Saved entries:
◇ ◇ ◇

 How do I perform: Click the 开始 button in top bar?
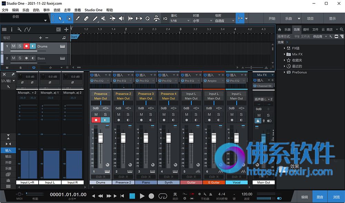(272, 19)
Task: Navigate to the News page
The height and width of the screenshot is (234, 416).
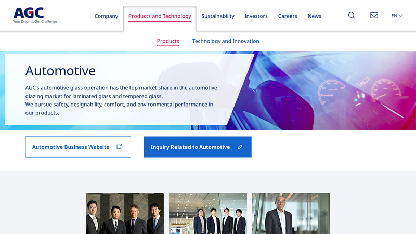Action: tap(315, 16)
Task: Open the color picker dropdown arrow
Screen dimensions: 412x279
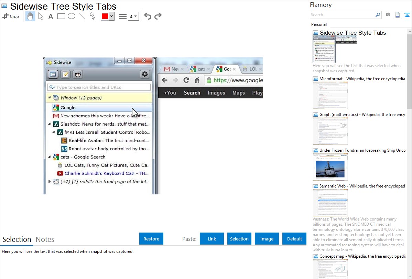Action: pos(111,16)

◇ ◇ ◇

_WHAT YOU SHOULD DO:_
Could you print all the entries exactly as they stand, with the pictures left out?

_EXERCISE OUTPUT:_
 How do I perform: Click the 开始 button in top bar?
(272, 19)
Task: Navigate to the News page
The height and width of the screenshot is (234, 416).
Action: tap(315, 16)
Task: Open the color picker dropdown arrow
Screen dimensions: 412x279
Action: pos(111,16)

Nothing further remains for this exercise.